ABOUT

I am a clinical psychologist, trainer, researcher, and author. I was born in Edinburgh, worked in London for many years, and now live back in Edinburgh. For 13 years I provided psychological therapies in the NHS, and in 2012, I co-founded a organisation called Balanced Minds, which specialises in providing Compassion Focused Therapy (CFT) and self-help resources for the public, and CFT training and consultation for professionals and organisations.

As a superviser and trainer, I still do regular work for the NHS, as well as other organisations across multiple sectors (e.g. healthcare, social care, education, charities). As a researcher, I have been mainly investigating CFT for supporting people with distressing experiences linked to trauma and psychosis. I have authored a number of academic papers and book chapters on this subject, have given numerous invited talks, and have run compassion training workshops for thousands of mental health workers in different countries around the world.

  • Director (Balanced Minds)
  • Adjunct Lecturer (Stanford University)
  • Research Fellow (University of Glasgow)
  • MRC Clinical Research Training Fellow (King’s College London)
  • Clinical Psychologist (NHS)
  • PhD (King’s College London)
  • DClinPsy (University of Oxford)
  • MA (Heythrop College, University of London)
  • BSc (University College London)

I am passionate about empowering people to understand and take care of their mental wellbeing. As a researcher, my work is dedicated to exploring ways to enhance mental health and to deepen our understanding of this (tricky) human brain of ours. I particularly want my work to make a positive contribution and impact in addressing:

  • Mental health – Understanding our brains, emotions, and internal processes can help us to get better at working with them, rather than against them
  • Stigma – Understanding that all brains are naturally tricky can reduce stigma for those really struggling with mental health. “There is no ‘them and us’, there’s Only Us1
  • World problems – Understanding ourselves and how our brains work not only boosts self-awareness but can also reveal why some broader world issues exist and help us find ways to solve them.
  1. Mirabai Swingler, Founder of the Only Us Campaign ↩︎

Psychosis is my main area of academic interest / expertise. However, I have always viewed psychosis on a continuum throughout the whole population. For example, my MA thesis (2006) was titled ‘Mysticism and madness: Different aspects of the same human experience?’, my DClinPsy thesis (2010) was titled ‘Exploring a radical normalisation approach to psychosis’, and my PhD thesis (2019) was titled ‘Social influences on dissociative processes in psychosis’.

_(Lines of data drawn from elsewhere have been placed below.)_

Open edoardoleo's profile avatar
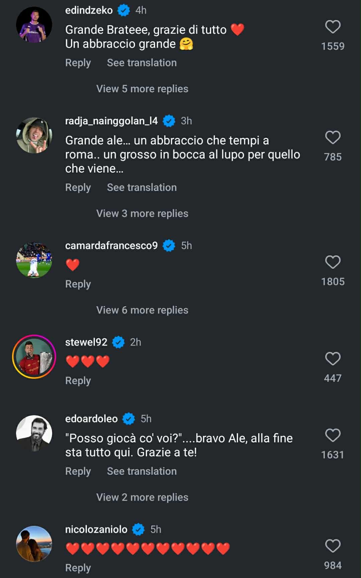This screenshot has width=361, height=578. click(34, 433)
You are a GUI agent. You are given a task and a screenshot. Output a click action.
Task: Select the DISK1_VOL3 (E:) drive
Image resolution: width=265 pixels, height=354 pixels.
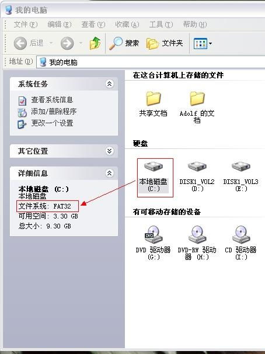pyautogui.click(x=240, y=177)
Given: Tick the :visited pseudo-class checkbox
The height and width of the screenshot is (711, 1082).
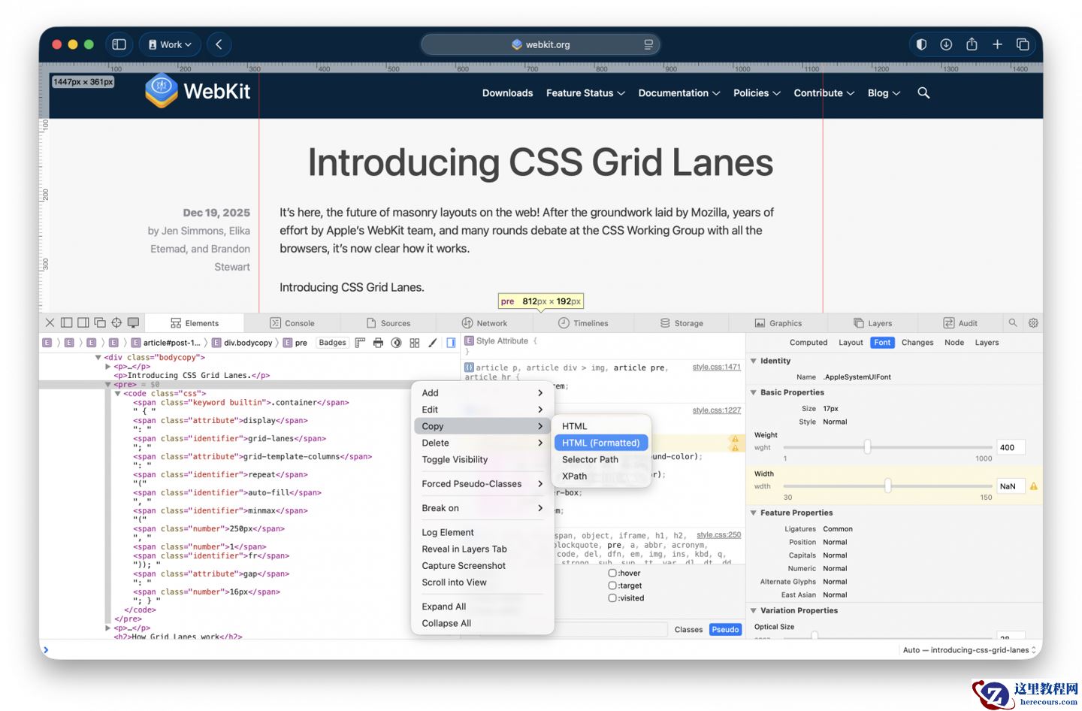Looking at the screenshot, I should click(x=612, y=598).
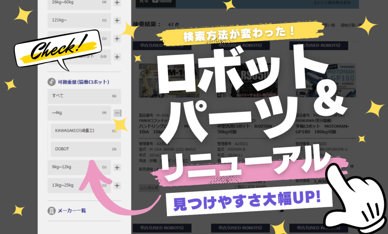Select KAWASAKI(川崎重工) sub-filter
The width and height of the screenshot is (388, 234).
pos(85,131)
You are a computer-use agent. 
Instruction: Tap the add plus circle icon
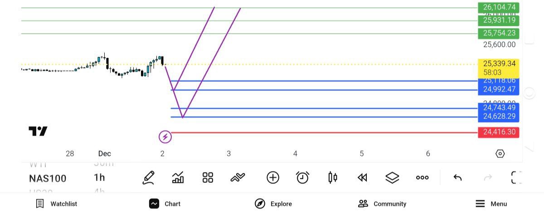point(273,178)
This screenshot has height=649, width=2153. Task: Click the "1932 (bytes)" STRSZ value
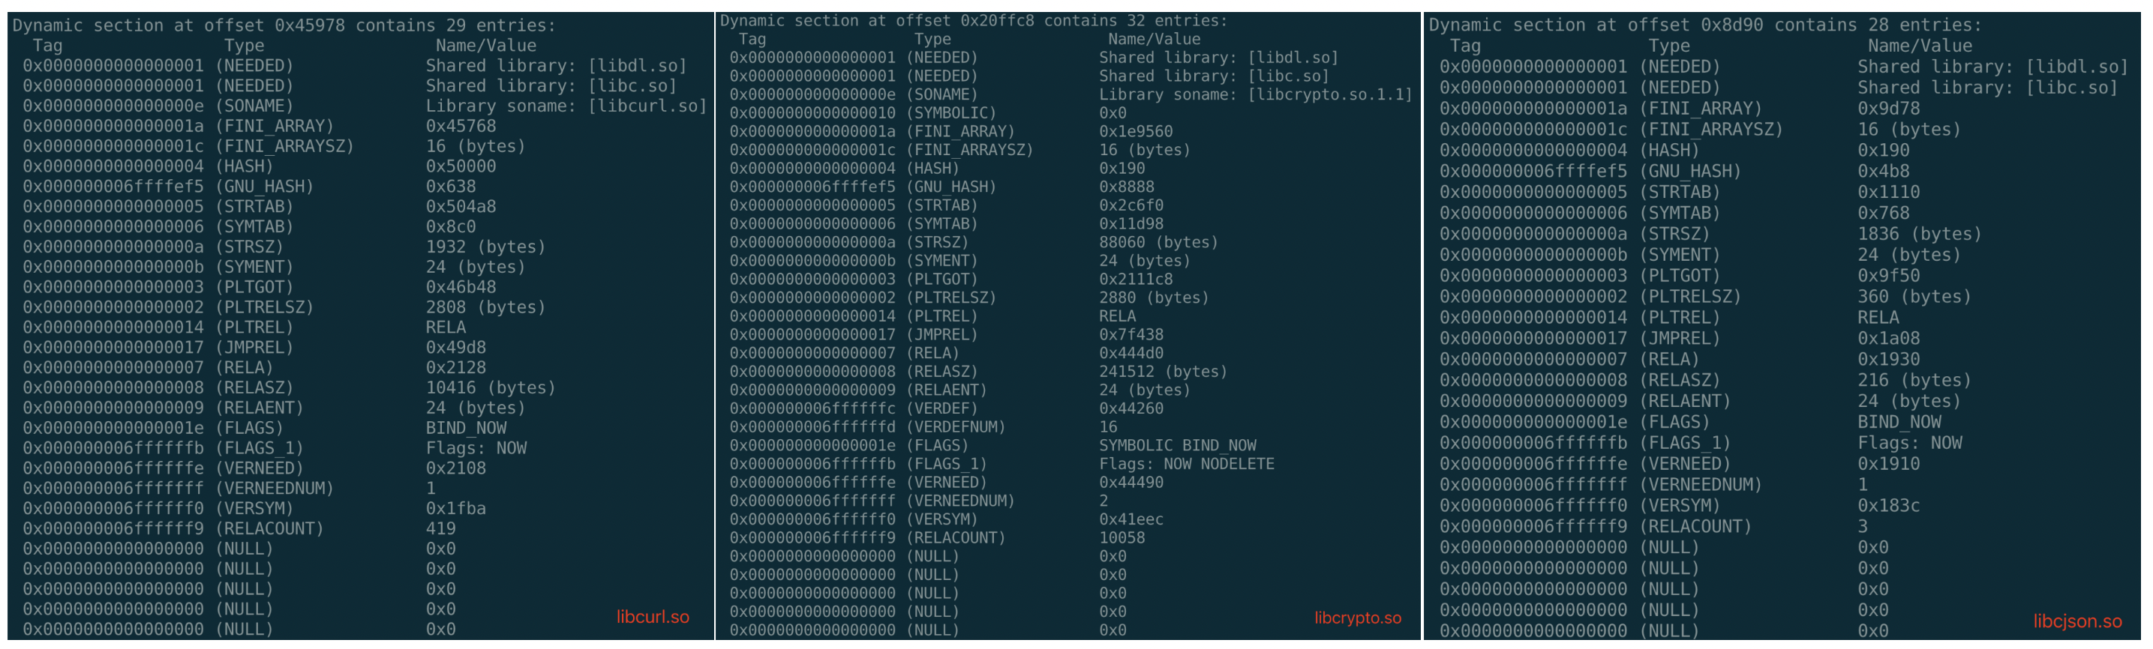click(485, 246)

So my personal passion has always been about bridging the gap between clinical conditions and everyday mental health experiences throughout the general population. To extend the impact of my work into people’s daily lives, I have written two books – the first (2022) is a compassionate guide for voice-hearers, aimed at reducing feelings of stigma and pathologisation, and the second (coming out in Jan 2026) explores how a whole range of distressing and self-destructive experiences can show up in our everyday lives.